--- START ---
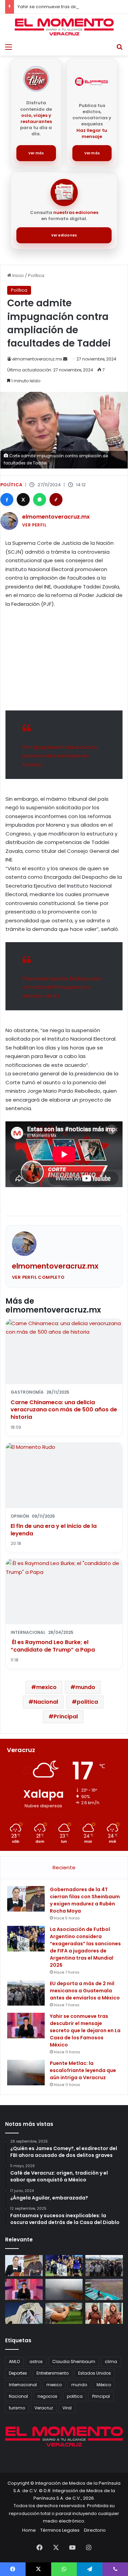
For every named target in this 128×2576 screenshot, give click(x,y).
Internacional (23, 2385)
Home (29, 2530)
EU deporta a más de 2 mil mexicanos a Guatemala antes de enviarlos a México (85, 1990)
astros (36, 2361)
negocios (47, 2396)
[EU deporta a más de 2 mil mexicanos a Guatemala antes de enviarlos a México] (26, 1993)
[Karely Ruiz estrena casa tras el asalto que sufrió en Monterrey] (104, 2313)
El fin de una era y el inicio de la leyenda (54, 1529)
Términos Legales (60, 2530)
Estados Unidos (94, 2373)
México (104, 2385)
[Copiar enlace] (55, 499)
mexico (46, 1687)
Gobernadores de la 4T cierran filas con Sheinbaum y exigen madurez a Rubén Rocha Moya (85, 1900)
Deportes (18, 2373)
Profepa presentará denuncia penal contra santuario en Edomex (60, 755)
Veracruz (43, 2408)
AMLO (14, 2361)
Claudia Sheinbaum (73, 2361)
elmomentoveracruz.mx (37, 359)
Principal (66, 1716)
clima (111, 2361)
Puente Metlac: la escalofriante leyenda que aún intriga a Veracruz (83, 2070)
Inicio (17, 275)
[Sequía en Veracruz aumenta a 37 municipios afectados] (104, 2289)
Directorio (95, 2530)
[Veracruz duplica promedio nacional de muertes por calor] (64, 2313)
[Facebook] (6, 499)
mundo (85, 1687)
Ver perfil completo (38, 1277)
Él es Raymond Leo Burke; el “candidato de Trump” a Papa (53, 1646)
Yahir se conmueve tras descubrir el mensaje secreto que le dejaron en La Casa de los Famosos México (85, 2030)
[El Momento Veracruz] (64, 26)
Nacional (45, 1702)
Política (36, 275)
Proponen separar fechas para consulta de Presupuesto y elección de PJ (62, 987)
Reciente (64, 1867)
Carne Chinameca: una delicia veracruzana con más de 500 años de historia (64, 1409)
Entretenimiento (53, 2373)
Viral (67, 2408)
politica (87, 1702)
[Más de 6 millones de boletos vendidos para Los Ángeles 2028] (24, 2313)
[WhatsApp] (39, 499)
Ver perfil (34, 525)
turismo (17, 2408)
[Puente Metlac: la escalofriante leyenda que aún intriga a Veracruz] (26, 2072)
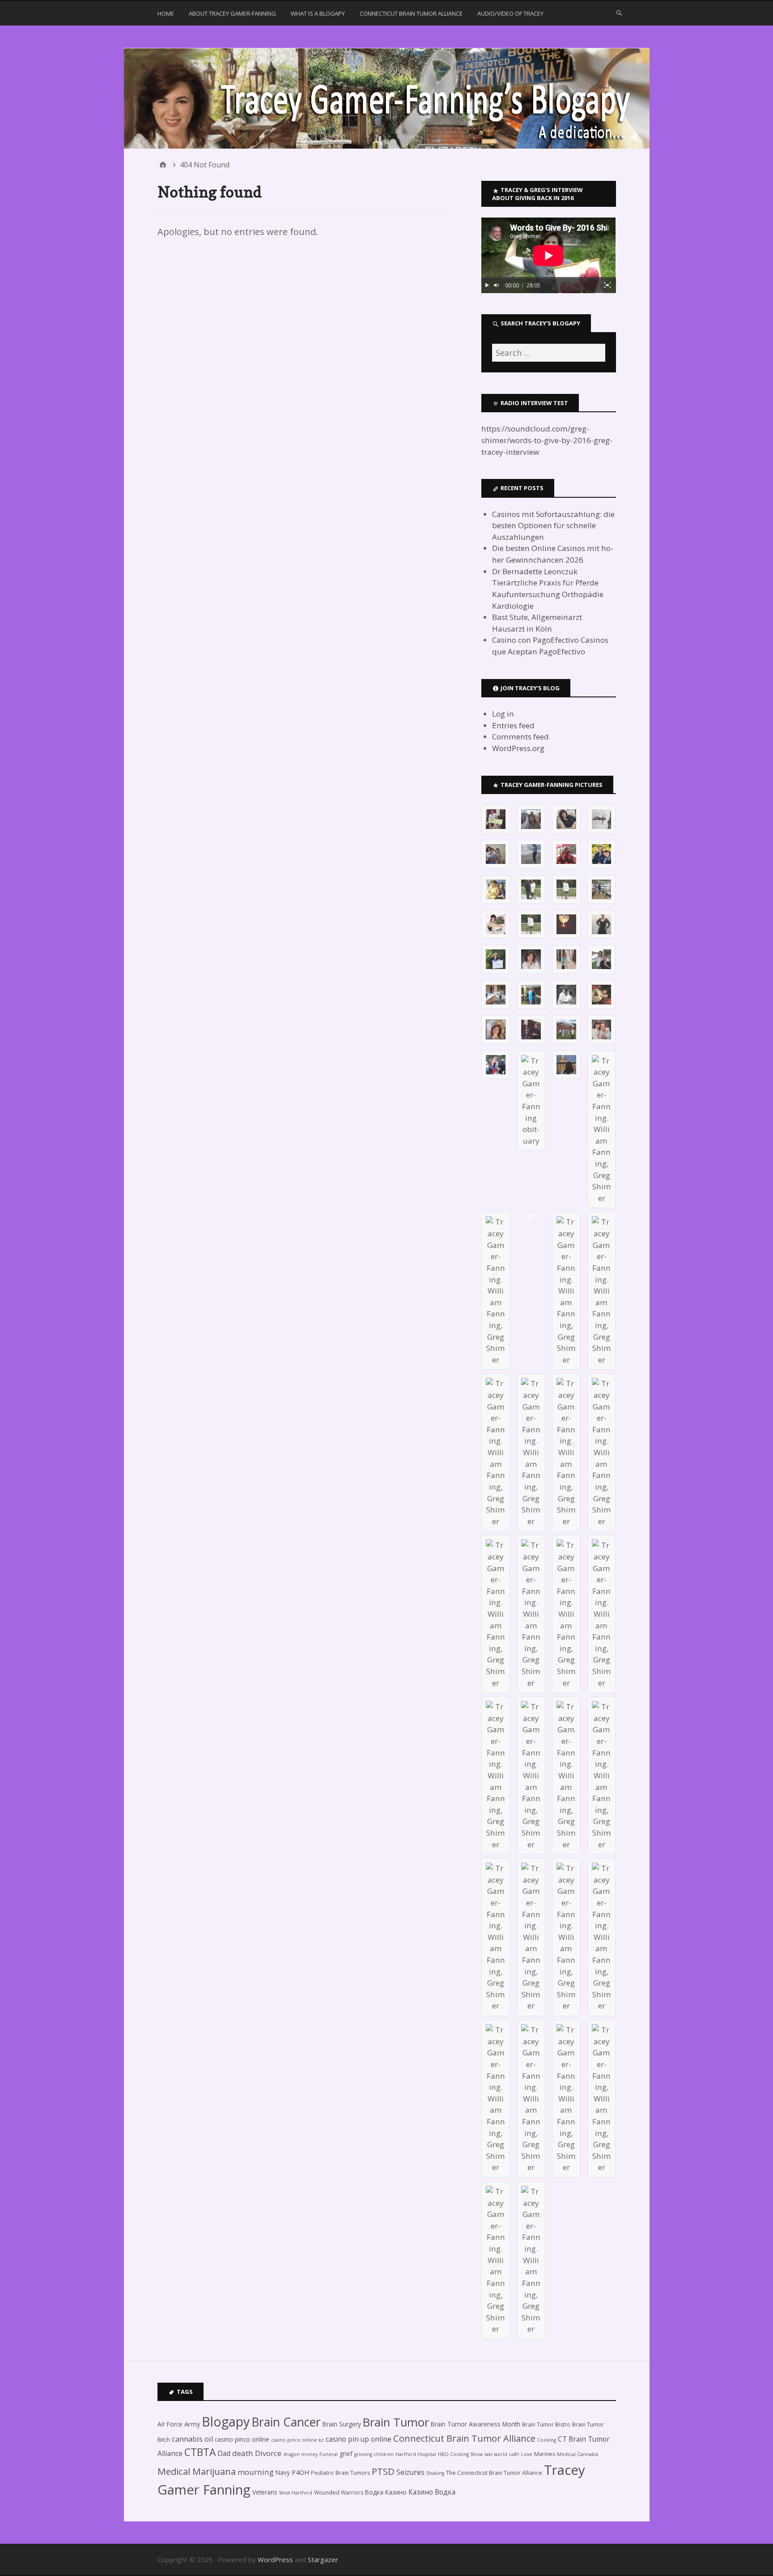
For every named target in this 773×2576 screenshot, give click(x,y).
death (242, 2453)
--- END ---
* WHAT YOU WILL DO: Leaving out every picture, extract verbatim the lines from the one containing "Entretenimiento (53, 2373)" through the last line of the listing, inclusive.

* RESULT OF THE TASK:
Entretenimiento (53, 2373)
Viral (67, 2408)
politica (87, 1702)
[Más de 6 millones de boletos vendidos para Los Ángeles 2028] (24, 2313)
[WhatsApp] (39, 499)
Ver perfil (34, 525)
turismo (17, 2408)
[Puente Metlac: la escalofriante leyenda que aún intriga a Veracruz] (26, 2072)
For every named target in this 773×2576 screenshot, give click(x,y).
death (242, 2453)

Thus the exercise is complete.